Where the records below reach the line containing "This screenshot has width=980, height=554.", start transcribing, and end with the line containing "Given: Disable the Battery Percentage switch", exactly and with nothing else added.

## [Recorded information]

__________

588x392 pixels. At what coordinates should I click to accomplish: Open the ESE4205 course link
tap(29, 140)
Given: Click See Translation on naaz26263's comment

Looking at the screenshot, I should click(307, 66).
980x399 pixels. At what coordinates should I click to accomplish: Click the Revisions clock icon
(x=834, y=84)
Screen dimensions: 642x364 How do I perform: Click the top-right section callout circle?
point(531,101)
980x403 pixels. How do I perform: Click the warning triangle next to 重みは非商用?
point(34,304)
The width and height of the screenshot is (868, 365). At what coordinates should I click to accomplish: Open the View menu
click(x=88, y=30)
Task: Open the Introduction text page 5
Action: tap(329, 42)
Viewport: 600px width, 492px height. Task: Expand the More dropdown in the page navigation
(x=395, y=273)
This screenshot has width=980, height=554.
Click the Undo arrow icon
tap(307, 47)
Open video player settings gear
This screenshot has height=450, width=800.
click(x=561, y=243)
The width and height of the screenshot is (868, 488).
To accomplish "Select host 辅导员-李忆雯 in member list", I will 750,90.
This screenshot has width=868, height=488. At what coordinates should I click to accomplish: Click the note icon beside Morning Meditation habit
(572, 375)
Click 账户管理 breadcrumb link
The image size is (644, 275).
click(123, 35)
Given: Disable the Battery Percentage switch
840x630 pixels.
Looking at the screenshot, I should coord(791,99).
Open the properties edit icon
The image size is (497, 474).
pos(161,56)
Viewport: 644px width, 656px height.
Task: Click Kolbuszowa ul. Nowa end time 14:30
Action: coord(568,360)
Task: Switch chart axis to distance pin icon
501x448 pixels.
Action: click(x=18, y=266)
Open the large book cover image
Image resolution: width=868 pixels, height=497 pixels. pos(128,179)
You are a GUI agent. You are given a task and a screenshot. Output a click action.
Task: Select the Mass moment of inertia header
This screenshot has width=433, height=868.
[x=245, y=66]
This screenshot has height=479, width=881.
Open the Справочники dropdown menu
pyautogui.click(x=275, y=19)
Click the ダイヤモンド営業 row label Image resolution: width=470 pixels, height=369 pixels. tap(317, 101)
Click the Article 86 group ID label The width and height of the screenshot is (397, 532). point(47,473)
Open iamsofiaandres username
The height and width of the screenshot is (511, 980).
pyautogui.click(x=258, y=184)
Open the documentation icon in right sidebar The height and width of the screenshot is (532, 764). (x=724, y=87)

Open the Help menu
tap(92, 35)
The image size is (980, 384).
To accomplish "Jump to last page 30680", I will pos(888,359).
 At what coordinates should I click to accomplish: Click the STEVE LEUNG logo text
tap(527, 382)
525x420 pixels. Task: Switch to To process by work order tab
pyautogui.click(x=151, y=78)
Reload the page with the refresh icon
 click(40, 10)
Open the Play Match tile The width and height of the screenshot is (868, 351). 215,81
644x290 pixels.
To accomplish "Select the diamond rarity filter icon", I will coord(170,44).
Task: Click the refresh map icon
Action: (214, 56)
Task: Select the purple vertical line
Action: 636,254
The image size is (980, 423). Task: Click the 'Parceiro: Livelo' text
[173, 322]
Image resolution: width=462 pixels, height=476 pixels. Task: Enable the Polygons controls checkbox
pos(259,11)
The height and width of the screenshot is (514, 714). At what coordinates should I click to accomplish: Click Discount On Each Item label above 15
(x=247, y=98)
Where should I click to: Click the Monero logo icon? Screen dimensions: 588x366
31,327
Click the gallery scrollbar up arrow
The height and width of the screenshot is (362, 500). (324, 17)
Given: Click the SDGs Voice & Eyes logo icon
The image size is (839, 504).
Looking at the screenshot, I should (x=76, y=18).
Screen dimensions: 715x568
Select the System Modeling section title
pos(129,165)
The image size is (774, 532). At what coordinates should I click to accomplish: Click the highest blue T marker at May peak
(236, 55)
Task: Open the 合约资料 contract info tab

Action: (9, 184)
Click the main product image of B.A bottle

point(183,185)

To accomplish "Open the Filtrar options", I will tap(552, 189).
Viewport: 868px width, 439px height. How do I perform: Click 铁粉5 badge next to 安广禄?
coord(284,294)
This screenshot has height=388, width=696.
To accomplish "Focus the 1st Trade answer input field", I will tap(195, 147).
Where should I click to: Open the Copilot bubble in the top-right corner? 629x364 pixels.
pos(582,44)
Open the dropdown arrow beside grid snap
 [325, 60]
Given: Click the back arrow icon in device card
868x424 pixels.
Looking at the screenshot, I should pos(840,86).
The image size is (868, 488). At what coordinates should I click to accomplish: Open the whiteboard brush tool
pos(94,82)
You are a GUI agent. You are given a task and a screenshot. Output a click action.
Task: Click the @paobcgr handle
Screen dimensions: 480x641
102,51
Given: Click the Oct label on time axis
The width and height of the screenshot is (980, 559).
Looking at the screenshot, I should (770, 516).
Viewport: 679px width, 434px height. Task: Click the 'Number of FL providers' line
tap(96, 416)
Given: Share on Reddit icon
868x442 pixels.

__________

## [Response area]
This screenshot has width=980, height=554.
Click the Undo arrow icon
tap(307, 47)
Open video player settings gear
This screenshot has height=450, width=800.
click(x=561, y=243)
The width and height of the screenshot is (868, 488).
To accomplish "Select host 辅导员-李忆雯 in member list", I will 750,90.
This screenshot has width=868, height=488. At what coordinates should I click to accomplish: Click the note icon beside Morning Meditation habit
(572, 375)
Click 账户管理 breadcrumb link
The image size is (644, 275).
click(123, 35)
Given: Disable the Battery Percentage switch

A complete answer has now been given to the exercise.